Firstly, no matter how hard you work on improving performance of dynamic dispatch, you still need to introduce virtual functions as alternative of FunctionWrapper.jl
, why bother with patching current implementation of dynamic dispatch? This is a more controllable way to structure people’s code.
Secondly, the bigger problem I want to emphasize here is that, performace of dynamic Julia is too bad:
- Type inference is too slow and annoys everyone.
- Even if you use compilation cache, you still need to compile at least once. Currently Julia’s installation time becomes much longer. Since people need to upgrade their packages regularly, it’s no hard to see that this will become a new problem (TTFI : Time To First Installaton).
- Dynamic dispatch is slow compared to Python. I don’t know why. I think simple hash table look up shouldn’t be this slow. Currently Julia already applies a lot of optimization to dynamic dispatch, like method instance cache and call stack address hashing.
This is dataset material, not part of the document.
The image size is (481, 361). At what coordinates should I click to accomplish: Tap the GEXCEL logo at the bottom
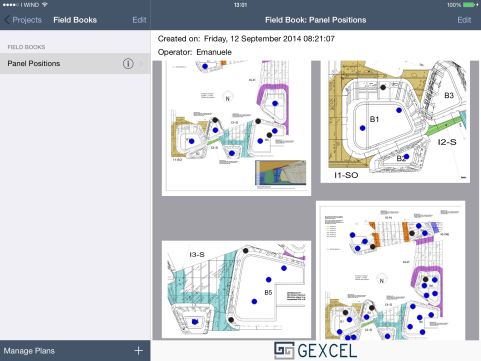pos(315,350)
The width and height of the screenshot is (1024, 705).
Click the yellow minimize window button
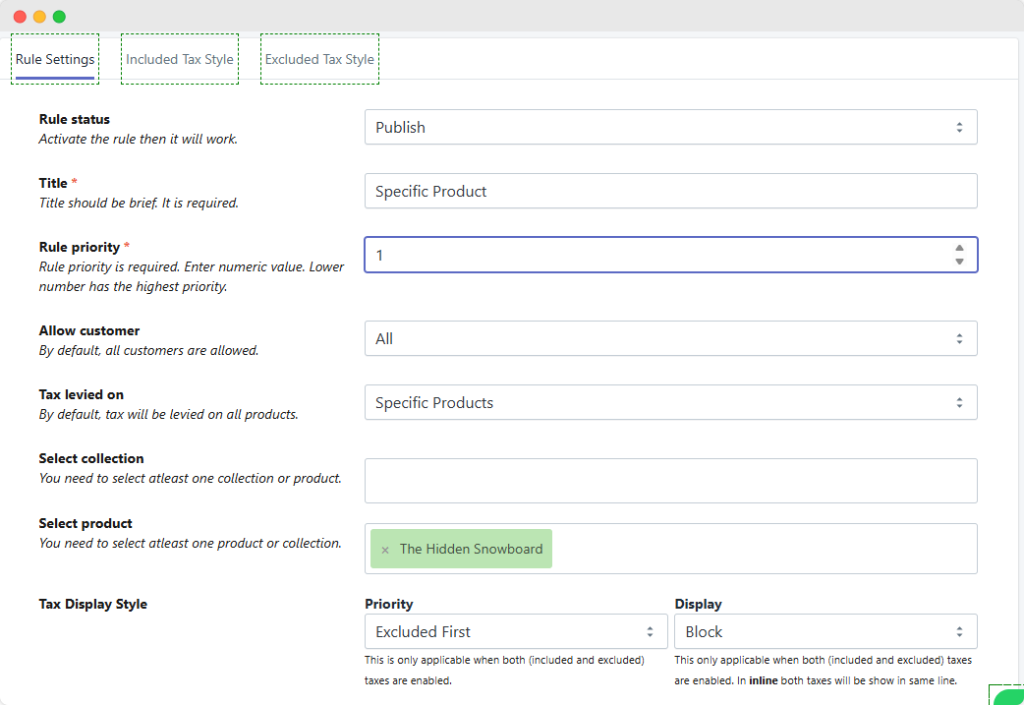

I want to take about point 3. Many Julia programs are not written with pure interpretation in mind. They do a lot of specialization and generate many wrapper functions, which hurts interpretation performance greatly. You also need to calculate hash for input type and perform table lookup. In contrast, OOP language has speculation JIT, so most of the time the expensive property lookup is avoided. Anyway, currently Julia’s pure interpreter mode is just slow (maybe someone should look into it and improve it).
Maybe we can do this for Julia – a powerful multiple-layer JIT that matches and outperforms Python interpreter’s performance. It can hide compilation latency by firstly running interpreter mode then compiling the function in the background.
But besides the technical difficulties, why bother with this approach? Yeah, it sounds really fancy, however no one can say for sure that this approach must work because traditional JIT techiques don’t quite apply here. It still took Python’s developers several years to implement its JIT. And in Julia people are greedy, there are a lot of unfinished features and yet so limited supply of developers (kindly remind : we have multithreading, debugger, improved type inferencer, effect, cloud precompilation, XXX). That would require multiple years.
It also has many dramatic effects on other language designs. For example, code analyzers can’t handle dynamic codes well. If dynamic codes spread everywhere in every library, then it exponentially decreases usefulness of the checker. Even in Python people nowadays write more types instead of less, so linter can give more suggestions.
And you get what? Make dynamic Julia codes run faster? Is that an important problem? Maybe. But in Julia, we have many weird features, even if you find solutions for this problems, then you lose chances for other problems and introduce new problems.